— START OF MATERIAL PROVIDED —

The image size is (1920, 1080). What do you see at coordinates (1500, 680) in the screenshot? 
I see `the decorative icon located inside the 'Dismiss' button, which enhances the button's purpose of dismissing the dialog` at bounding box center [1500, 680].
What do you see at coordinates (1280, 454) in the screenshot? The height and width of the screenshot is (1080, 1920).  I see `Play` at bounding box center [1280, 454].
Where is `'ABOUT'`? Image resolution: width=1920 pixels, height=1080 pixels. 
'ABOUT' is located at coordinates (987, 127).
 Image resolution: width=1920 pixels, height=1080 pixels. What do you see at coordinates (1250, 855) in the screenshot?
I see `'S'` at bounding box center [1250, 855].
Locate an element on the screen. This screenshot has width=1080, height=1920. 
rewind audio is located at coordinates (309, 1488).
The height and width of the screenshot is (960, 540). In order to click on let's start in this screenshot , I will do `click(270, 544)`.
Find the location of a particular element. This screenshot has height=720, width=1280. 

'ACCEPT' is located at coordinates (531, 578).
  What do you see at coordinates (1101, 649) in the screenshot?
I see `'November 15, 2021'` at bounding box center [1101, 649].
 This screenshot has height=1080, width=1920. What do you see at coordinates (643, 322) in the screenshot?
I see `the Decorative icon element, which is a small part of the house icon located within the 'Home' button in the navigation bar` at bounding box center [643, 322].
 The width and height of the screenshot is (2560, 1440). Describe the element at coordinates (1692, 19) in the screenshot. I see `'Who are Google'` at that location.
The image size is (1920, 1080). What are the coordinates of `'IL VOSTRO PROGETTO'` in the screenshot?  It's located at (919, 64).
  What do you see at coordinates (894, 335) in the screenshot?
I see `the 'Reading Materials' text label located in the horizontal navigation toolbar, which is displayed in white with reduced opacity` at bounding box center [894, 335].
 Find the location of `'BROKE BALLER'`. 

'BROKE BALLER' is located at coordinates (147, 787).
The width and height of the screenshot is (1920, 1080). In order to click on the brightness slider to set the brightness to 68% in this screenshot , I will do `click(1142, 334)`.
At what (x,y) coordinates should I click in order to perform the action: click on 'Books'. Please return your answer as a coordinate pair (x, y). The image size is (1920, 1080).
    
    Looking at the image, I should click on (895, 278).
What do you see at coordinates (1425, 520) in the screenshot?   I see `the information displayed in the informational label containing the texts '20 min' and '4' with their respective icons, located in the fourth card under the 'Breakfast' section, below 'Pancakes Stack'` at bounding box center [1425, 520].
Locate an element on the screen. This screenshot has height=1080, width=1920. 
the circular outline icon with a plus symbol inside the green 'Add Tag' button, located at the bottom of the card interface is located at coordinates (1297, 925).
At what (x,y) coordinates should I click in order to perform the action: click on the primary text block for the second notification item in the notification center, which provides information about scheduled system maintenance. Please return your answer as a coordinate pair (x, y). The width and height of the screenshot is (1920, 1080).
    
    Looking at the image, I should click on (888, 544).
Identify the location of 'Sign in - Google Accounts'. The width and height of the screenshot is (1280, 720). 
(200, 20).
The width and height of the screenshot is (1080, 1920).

— END OF MATERIAL PROVIDED —

* **WHAT IS ASKED**
Reproduce the rows that begin with the line containing "The image size is (1920, 1080). What are" and run through the end of the rows, substituting "Determine" for "Identify" and leaving everything else unchanged.

* **EXERCISE ANSWER**
The image size is (1920, 1080). What are the coordinates of `'IL VOSTRO PROGETTO'` in the screenshot?  It's located at (919, 64).
  What do you see at coordinates (894, 335) in the screenshot?
I see `the 'Reading Materials' text label located in the horizontal navigation toolbar, which is displayed in white with reduced opacity` at bounding box center [894, 335].
 Find the location of `'BROKE BALLER'`. 

'BROKE BALLER' is located at coordinates (147, 787).
The width and height of the screenshot is (1920, 1080). In order to click on the brightness slider to set the brightness to 68% in this screenshot , I will do `click(1142, 334)`.
At what (x,y) coordinates should I click in order to perform the action: click on 'Books'. Please return your answer as a coordinate pair (x, y). The image size is (1920, 1080).
    
    Looking at the image, I should click on (895, 278).
What do you see at coordinates (1425, 520) in the screenshot?   I see `the information displayed in the informational label containing the texts '20 min' and '4' with their respective icons, located in the fourth card under the 'Breakfast' section, below 'Pancakes Stack'` at bounding box center [1425, 520].
Locate an element on the screen. This screenshot has height=1080, width=1920. 
the circular outline icon with a plus symbol inside the green 'Add Tag' button, located at the bottom of the card interface is located at coordinates (1297, 925).
At what (x,y) coordinates should I click in order to perform the action: click on the primary text block for the second notification item in the notification center, which provides information about scheduled system maintenance. Please return your answer as a coordinate pair (x, y). The width and height of the screenshot is (1920, 1080).
    
    Looking at the image, I should click on (888, 544).
Determine the location of 'Sign in - Google Accounts'. The width and height of the screenshot is (1280, 720). 
(200, 20).
The width and height of the screenshot is (1080, 1920).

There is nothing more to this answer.